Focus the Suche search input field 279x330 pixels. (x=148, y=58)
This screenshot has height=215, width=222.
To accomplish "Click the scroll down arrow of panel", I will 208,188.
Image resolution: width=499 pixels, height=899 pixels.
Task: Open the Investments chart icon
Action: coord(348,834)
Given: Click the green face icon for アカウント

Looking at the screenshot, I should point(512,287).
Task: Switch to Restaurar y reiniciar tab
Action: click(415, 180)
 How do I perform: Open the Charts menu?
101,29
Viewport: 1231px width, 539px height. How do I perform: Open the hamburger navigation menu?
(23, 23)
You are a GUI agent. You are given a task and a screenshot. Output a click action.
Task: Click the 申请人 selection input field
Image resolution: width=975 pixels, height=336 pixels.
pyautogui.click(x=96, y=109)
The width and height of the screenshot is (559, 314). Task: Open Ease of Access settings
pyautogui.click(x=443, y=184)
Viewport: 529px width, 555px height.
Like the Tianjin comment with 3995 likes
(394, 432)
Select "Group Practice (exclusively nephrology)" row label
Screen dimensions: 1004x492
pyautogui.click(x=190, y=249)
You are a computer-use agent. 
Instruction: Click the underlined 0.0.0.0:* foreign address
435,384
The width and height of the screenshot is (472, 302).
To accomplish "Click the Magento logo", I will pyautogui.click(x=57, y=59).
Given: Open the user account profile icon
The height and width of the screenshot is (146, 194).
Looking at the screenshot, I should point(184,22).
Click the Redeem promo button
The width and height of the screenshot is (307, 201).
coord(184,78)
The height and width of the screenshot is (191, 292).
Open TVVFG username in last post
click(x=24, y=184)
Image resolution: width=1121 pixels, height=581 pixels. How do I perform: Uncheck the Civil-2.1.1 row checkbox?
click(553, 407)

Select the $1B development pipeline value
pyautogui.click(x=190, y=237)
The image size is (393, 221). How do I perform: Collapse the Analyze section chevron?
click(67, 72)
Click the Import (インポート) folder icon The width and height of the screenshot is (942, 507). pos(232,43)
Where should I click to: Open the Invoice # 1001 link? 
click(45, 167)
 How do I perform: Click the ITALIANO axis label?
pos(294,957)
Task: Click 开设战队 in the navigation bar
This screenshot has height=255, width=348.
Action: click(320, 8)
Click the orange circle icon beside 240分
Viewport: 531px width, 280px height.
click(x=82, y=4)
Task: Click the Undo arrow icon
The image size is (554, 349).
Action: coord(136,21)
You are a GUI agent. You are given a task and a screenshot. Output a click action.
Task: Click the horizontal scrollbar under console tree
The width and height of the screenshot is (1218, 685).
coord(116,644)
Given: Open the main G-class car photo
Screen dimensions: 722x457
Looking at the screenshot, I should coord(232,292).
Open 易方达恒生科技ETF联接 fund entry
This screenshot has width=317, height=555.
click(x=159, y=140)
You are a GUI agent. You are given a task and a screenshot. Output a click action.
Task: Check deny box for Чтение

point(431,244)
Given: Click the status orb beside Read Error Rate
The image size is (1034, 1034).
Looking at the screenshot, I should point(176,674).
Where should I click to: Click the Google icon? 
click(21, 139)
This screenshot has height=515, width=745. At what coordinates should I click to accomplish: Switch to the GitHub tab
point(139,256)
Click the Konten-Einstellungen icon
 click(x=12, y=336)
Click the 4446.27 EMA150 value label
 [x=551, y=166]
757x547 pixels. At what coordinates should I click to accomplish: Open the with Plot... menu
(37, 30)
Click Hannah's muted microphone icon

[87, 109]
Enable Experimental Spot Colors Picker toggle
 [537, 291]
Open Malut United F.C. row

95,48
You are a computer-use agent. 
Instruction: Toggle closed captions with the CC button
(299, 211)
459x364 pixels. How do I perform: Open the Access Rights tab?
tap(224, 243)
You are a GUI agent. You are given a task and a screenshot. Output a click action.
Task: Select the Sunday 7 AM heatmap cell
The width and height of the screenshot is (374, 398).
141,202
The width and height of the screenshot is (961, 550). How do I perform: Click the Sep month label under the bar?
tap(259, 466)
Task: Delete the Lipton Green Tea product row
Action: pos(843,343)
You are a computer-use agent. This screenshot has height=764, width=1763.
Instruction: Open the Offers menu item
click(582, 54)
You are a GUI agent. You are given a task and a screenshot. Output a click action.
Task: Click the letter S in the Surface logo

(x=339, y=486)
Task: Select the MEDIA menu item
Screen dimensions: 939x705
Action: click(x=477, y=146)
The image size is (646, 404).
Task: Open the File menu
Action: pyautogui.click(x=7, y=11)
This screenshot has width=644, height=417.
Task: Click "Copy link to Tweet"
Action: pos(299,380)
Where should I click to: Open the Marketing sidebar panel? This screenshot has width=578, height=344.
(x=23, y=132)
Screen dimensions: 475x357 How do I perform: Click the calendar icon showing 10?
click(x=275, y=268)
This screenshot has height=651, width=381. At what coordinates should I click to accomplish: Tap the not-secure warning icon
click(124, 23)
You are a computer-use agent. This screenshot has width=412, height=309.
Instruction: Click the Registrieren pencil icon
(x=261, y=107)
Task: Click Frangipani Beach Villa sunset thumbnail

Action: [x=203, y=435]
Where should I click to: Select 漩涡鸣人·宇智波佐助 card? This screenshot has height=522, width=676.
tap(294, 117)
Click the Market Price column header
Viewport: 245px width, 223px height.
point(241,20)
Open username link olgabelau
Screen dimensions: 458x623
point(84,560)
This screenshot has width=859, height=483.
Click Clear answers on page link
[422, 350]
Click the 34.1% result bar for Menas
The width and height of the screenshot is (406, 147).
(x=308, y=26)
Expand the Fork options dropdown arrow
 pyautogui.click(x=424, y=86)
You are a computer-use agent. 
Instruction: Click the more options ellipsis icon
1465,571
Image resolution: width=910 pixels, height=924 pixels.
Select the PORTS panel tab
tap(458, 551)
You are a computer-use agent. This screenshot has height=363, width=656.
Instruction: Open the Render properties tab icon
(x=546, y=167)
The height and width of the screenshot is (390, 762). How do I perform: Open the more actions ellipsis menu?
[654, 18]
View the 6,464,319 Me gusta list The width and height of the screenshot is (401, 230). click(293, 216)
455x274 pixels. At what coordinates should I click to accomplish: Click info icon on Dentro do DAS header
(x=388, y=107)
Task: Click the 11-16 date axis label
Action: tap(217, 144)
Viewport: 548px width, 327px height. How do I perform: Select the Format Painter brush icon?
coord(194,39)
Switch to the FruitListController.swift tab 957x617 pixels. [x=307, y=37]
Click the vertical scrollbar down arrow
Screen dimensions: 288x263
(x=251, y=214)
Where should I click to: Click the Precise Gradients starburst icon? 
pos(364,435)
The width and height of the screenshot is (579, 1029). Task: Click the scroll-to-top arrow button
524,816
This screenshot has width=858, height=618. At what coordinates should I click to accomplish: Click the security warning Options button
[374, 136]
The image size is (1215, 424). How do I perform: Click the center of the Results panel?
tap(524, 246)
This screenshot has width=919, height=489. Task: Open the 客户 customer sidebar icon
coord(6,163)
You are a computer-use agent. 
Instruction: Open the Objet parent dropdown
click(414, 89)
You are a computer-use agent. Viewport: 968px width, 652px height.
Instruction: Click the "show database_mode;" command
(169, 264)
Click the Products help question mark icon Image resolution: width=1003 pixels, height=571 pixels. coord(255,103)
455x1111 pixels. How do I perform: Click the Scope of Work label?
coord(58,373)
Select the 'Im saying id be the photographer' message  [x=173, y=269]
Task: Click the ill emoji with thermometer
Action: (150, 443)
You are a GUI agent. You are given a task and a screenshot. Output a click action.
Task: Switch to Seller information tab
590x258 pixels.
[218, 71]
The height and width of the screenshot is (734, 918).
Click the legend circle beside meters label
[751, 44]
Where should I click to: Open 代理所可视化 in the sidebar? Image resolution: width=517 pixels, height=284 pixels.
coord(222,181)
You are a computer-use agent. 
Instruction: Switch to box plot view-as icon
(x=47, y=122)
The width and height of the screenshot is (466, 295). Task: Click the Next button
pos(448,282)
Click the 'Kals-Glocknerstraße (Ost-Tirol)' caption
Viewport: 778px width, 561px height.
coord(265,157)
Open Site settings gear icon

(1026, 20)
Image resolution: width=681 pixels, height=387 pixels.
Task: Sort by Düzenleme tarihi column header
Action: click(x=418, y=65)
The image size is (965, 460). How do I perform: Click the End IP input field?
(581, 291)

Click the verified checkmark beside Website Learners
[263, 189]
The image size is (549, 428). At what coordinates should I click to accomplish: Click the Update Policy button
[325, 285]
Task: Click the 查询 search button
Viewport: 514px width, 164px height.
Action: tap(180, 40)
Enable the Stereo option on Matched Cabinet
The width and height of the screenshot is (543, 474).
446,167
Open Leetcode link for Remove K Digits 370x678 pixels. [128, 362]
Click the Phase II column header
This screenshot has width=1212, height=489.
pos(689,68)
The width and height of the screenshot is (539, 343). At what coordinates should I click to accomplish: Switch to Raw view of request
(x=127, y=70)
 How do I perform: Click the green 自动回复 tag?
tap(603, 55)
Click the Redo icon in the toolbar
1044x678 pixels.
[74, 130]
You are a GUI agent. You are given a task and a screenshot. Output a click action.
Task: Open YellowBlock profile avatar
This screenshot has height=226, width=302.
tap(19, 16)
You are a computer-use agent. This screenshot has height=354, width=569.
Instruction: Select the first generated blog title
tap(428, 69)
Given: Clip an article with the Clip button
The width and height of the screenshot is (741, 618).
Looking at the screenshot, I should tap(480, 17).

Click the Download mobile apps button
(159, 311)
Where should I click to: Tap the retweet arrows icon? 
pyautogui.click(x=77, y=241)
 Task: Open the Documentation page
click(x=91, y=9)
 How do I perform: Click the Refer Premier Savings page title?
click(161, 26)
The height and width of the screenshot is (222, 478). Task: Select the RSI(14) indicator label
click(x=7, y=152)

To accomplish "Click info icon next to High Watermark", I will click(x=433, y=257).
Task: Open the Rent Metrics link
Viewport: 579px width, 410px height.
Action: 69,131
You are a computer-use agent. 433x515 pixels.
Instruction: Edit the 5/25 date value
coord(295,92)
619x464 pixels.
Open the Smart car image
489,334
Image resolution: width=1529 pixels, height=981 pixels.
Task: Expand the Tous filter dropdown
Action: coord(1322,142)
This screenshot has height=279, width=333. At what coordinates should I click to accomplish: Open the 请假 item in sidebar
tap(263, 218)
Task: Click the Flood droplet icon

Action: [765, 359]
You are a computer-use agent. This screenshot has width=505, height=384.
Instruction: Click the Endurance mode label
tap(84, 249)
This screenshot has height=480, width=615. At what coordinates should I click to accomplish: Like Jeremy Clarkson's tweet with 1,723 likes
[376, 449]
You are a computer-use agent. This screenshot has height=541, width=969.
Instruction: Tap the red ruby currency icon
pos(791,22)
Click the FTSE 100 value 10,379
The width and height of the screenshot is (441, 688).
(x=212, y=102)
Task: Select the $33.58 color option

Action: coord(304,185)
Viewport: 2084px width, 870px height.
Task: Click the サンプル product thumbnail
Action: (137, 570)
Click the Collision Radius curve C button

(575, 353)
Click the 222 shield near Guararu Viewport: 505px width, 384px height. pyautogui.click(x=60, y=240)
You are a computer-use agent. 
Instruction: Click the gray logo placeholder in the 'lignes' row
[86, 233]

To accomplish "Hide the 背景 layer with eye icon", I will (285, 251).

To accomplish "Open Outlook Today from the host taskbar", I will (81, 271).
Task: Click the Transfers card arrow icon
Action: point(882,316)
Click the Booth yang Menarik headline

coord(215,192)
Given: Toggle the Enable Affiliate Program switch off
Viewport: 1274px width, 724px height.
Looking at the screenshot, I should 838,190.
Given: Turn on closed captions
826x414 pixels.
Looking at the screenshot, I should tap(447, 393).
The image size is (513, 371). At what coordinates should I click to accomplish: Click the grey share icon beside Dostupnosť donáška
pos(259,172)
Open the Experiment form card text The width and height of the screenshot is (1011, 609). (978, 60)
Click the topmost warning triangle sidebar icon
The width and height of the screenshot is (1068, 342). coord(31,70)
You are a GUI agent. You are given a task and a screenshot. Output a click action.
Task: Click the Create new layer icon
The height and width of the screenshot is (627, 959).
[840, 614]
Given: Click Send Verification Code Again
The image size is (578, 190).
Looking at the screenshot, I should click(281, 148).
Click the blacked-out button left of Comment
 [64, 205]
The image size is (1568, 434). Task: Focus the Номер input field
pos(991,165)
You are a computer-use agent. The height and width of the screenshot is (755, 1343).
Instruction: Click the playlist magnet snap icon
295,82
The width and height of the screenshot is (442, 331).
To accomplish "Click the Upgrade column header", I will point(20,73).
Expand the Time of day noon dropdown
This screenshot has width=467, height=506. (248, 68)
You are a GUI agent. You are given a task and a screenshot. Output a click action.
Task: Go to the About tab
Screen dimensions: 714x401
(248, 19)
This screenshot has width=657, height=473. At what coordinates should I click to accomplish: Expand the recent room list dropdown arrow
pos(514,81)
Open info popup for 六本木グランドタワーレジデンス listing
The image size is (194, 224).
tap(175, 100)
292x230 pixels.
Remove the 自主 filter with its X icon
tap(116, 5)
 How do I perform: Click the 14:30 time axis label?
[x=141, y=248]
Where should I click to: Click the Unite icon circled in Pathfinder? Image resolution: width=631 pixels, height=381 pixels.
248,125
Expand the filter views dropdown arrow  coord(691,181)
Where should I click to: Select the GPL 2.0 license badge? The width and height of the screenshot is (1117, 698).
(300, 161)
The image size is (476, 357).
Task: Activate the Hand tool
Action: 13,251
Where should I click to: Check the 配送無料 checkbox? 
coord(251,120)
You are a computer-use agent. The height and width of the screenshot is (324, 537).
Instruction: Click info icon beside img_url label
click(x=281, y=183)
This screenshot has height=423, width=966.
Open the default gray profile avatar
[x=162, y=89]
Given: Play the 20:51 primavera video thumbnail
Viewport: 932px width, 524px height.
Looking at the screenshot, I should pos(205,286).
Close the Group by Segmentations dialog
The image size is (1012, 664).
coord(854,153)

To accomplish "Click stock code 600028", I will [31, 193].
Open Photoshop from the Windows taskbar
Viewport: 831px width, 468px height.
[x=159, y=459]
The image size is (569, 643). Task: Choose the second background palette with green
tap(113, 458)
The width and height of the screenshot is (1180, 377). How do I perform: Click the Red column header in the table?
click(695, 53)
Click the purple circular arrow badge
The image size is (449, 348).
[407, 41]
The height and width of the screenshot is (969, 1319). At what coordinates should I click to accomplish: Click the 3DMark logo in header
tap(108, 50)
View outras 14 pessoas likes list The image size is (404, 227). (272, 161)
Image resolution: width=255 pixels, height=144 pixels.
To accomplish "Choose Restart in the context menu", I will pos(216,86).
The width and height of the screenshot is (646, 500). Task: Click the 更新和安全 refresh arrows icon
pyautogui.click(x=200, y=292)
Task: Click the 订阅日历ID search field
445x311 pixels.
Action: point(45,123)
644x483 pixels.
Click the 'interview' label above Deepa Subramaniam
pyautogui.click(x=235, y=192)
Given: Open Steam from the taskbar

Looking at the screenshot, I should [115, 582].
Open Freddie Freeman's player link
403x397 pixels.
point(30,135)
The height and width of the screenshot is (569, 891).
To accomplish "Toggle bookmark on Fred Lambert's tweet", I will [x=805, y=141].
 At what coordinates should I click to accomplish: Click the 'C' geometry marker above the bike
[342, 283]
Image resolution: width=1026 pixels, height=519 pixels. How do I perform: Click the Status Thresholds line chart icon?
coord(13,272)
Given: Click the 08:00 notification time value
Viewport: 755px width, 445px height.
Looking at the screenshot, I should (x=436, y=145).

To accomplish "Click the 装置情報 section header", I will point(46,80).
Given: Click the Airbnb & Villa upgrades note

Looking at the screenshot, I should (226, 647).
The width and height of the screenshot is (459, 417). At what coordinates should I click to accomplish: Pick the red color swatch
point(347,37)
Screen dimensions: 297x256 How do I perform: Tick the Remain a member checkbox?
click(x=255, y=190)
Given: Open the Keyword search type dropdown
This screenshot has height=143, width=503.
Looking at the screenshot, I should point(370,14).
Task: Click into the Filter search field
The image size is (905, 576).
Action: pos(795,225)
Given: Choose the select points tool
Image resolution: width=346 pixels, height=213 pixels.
----------------
INSTRUCTIONS FOR THE TASK → A single figure is the whole answer: the number of lines in the material above that contain "search".

THE COMPLETED TASK → 5